Published in final edited form as:
PMCID: PMC2803034


Experimental and clinical studies show that chronic hypertension leads to myocardial pathology and systolic and diastolic dysfunction that frequently progresses to heart failure1. Elevated afterload causes cardiomyocyte hypertrophy, which alters myocardial energy metabolism by increasing glucose metabolism and impairing mitochondrial oxidative capacity, increasing production of reactive oxygen species and oxidative damage, and triggering remodeling of the myocardial extracellular matrix and left ventricle (see Figure)2. Obesity is also a strong risk factor for both hypertension and heart failure, and has been increasing at epidemic proportions worldwide3, 4. The increase in obesity in Western societies over the last century is associated with greater consumption of highly processed carbohydrate (e.g. sugar, white flour, white potatoes) and saturated fats5. At present, there is little information regarding the effects of dietary fat and carbohydrate composition on cardiac function and the development of heart failure in hypertension.

Figure 1
Schematic depiction of the potential impact of a “junk food” diet on the development of cardiac pathology essential hypertension. A diet high in sugar, high glycemic starch and saturated fats promotes myocardial dysfunction through hypertension ...

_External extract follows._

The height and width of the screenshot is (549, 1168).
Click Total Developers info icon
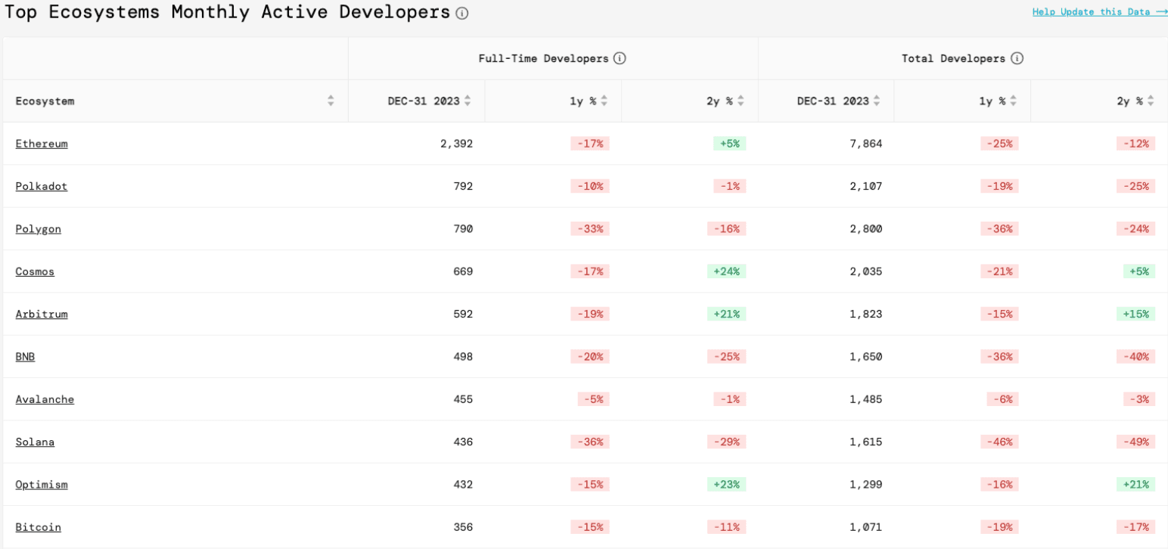(1017, 58)
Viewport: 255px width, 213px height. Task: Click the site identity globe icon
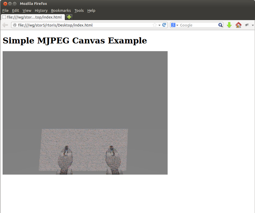15,25
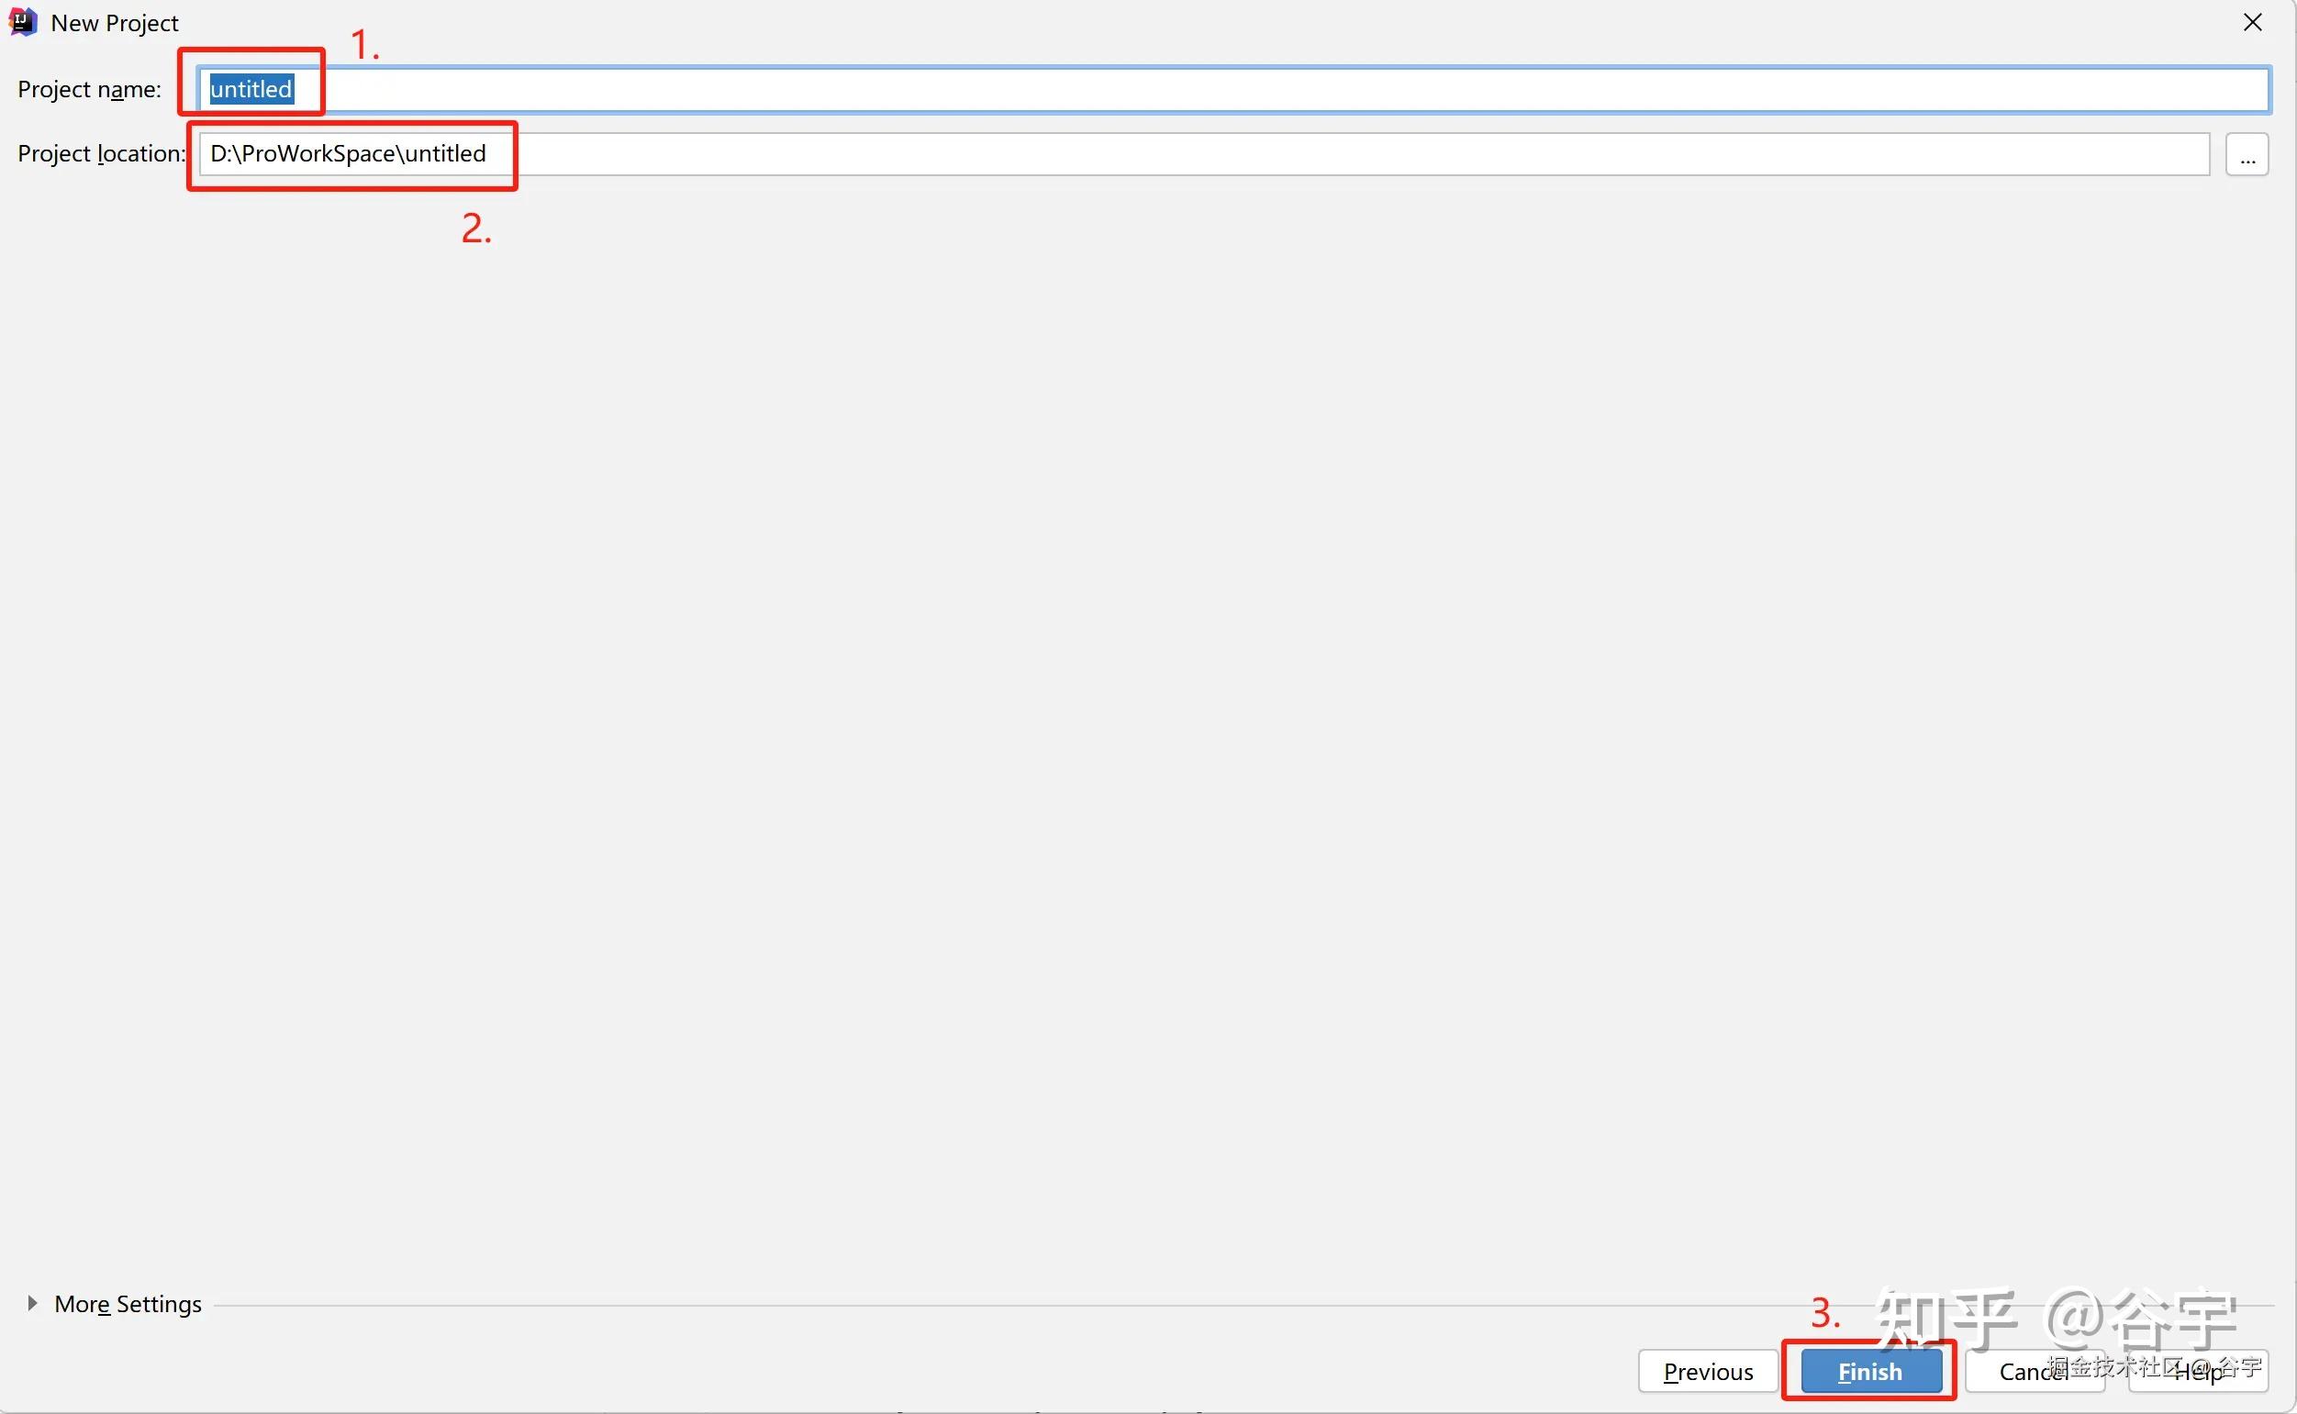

In this issue of the journal, Majane et al. present the novel finding that consuming a diet that is high in sugar and saturated fat results in relative modest obesity (~10% increase in body mass) compared to a sugar free-low fat diet, but greatly accelerates left ventricular dysfunction in a rat model of essential hypertension6. Importantly, this effect occurred in the absence of an increase in blood pressure and with no signs of diabetes or systemic insulin resistance. Cardiac dysfunction was associated with two classic indicators of myocardial pathology that occur in response to hypertension: accelerated cardiomyocyte apoptosis and activation of matrix metalloproteinase-2. These important findings support the concept that in essential hypertension, a high saturated fat/high sugar diet accelerates the progression from modest left ventricular concentric hypertrophy to frank pump dysfunction.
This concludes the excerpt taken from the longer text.